That item must not be <M> or everything in the menu irem can only be <M> or off.

----------

## silent_Walker

^ fixed that part  :Very Happy: 

----------

## silent_Walker

Compiling the kernel!  ^.^ So excited  :Razz: 

----------

## silent_Walker

One last problem to point out now, 

Lilo 22.8 Loading gentooEBDA is big; kernel setup stack overlaps Lilo second stage

----------

## NeddySeagoon

silent_Walker,

I suspect your kernel is full of junk.

Why not use grub as your boot loader?

----------

## Jaglover

It may also be there is something odd in lilo.conf.
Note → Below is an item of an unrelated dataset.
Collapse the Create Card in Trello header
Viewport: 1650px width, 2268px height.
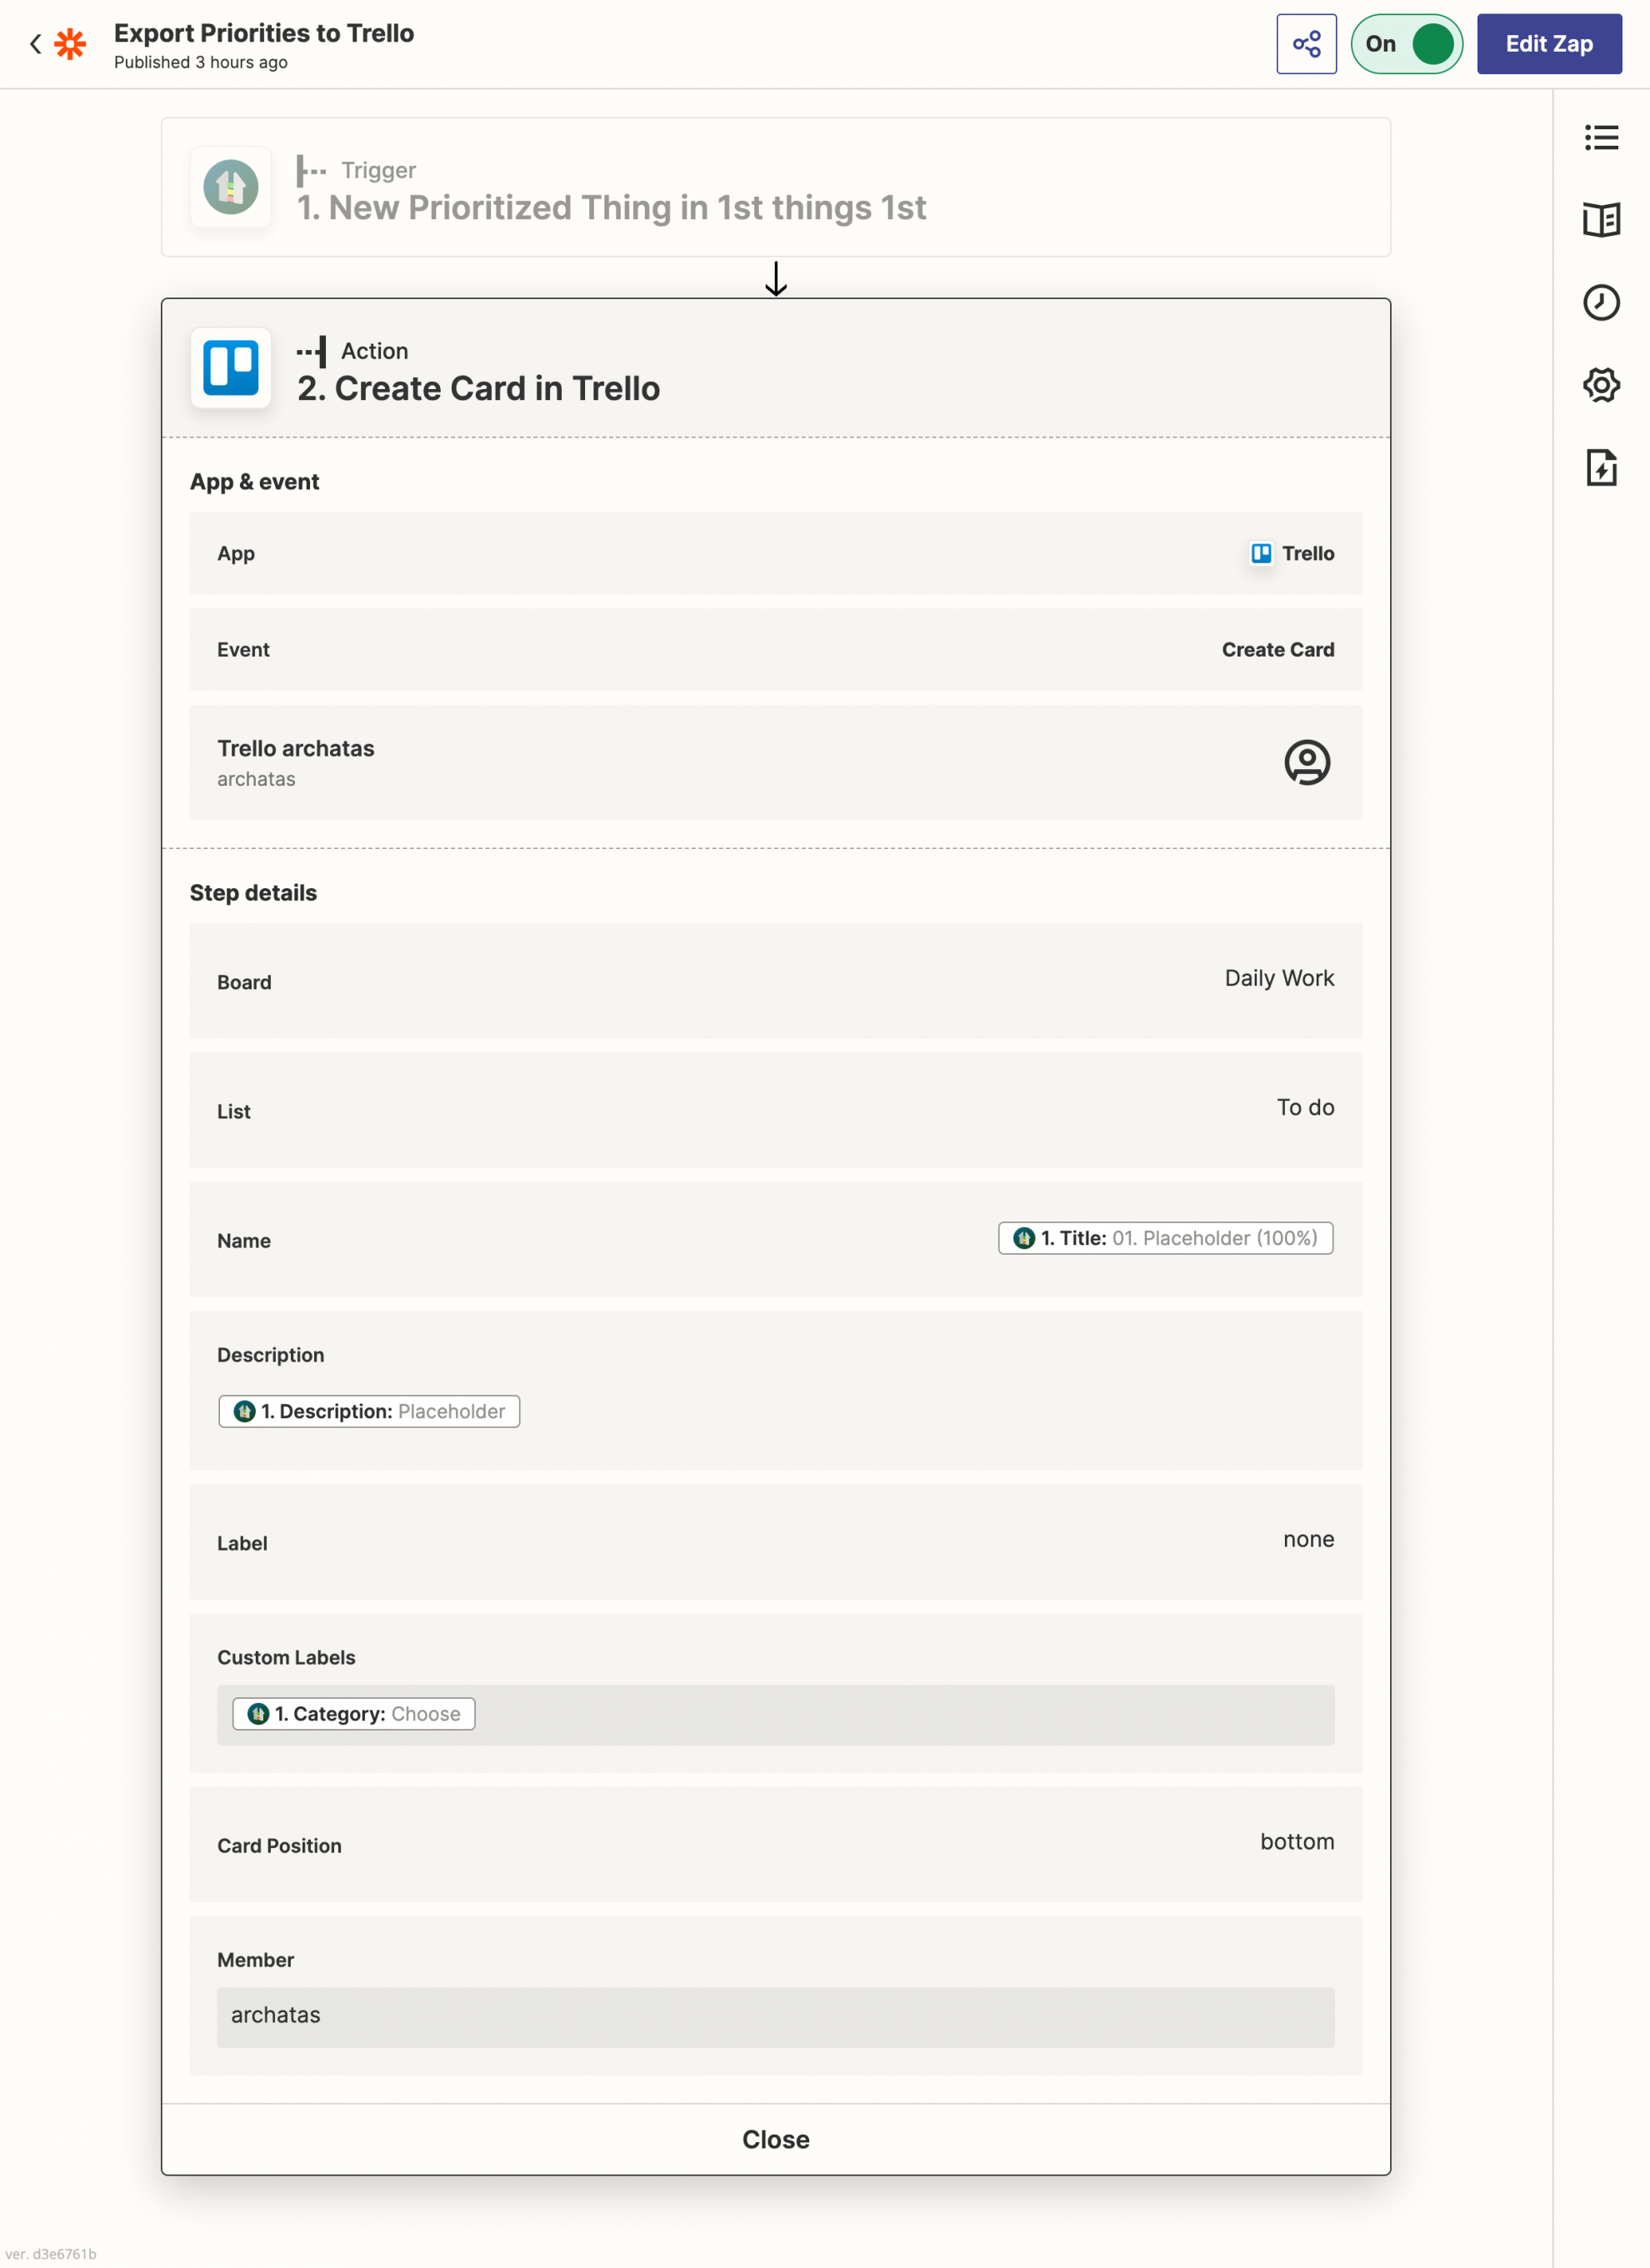click(775, 369)
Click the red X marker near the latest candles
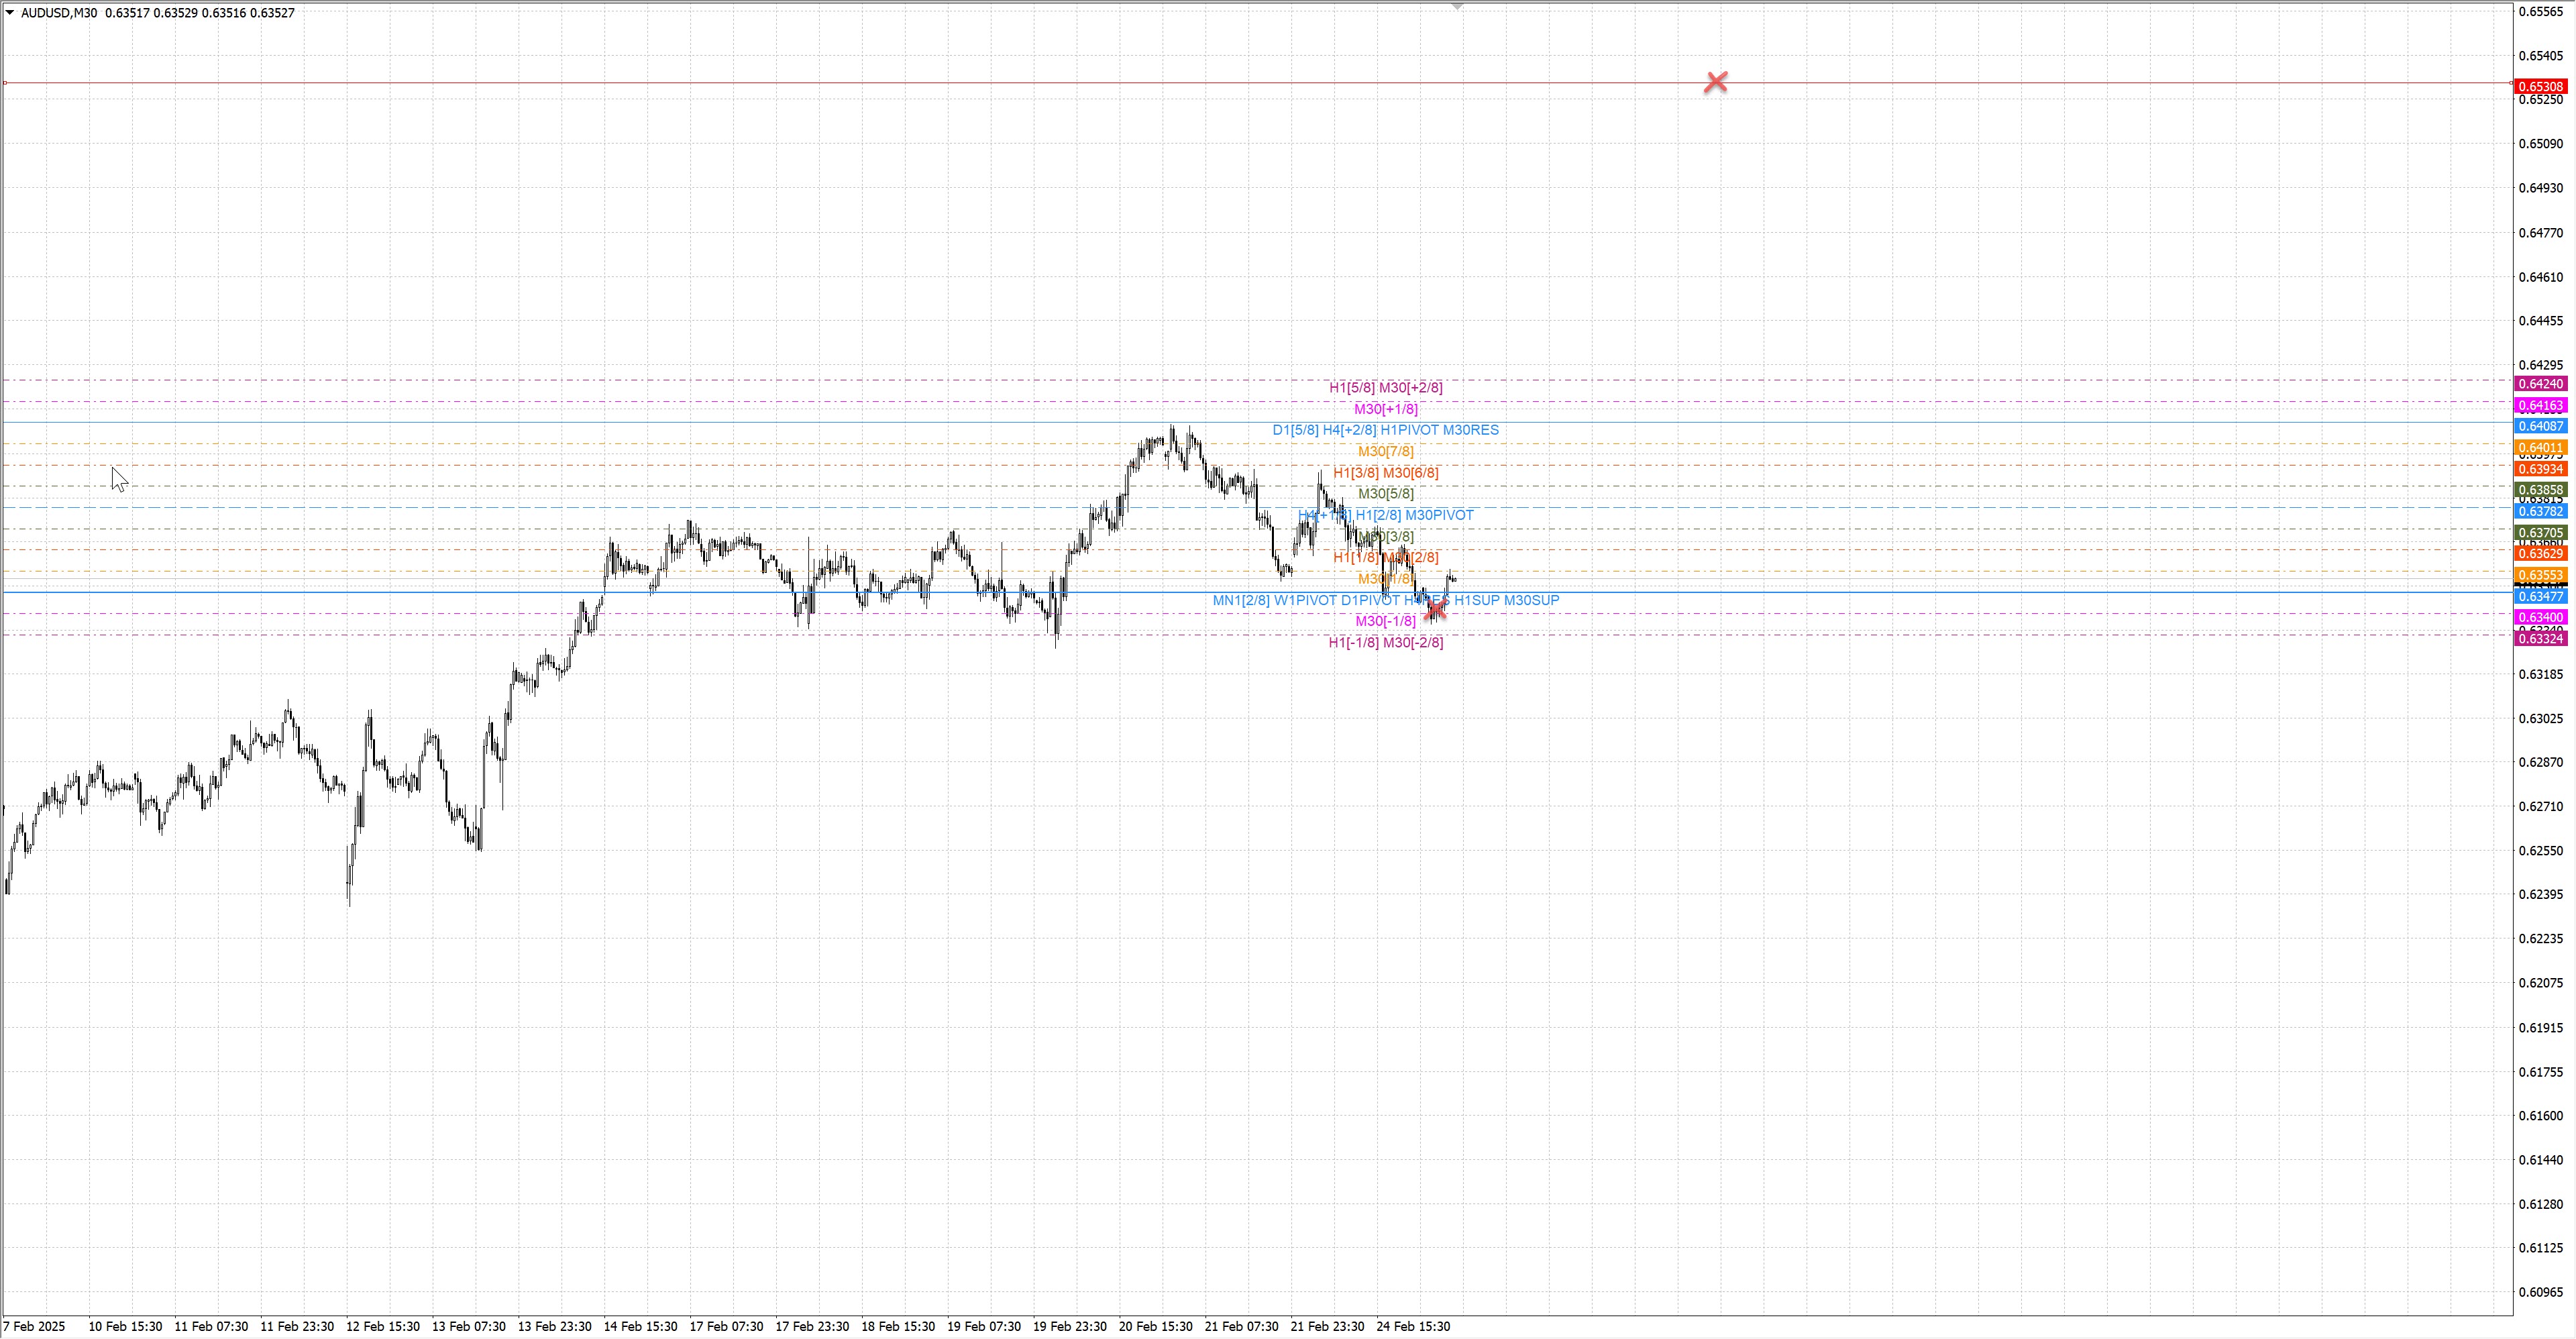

Can you post it?

----------

## silent_Walker

Fixed that part and it is now booting.

Thanks NeddySeagoon and Jaglover for your support  :Very Happy: 

----------

## silent_Walker

Jaglover 

Here is my fixed LILO

boot=/dev/sda 

prompt 

timeout=50 

default=gentoo 

image=/boot/kernel-genkernel-x86_64-3.8.8-gentoo 

   label=gentoo 

   read-only 

   root=/dev/sda2

   append="real_root=/dev/sda2" 

   initrd=/boot/initramfs-genkernel-x86_64-3.8.8-gentoo 

and my old one 

boot=/dev/sda1 

prompt 

timeout=50 

default=gentoo 

image=/boot/kernel-genkernel-x86_64-3.8.8-gentoo 

   label=gentoo 

   read-only 

   root=/dev/sda2 

   append="real_root=/dev/sda2" 

   initrd=/boot/initramfs-genkernel-x86_64-3.8.8-gentoo

----------

## Jaglover

Glad you got it sorted.  :Smile: 

----------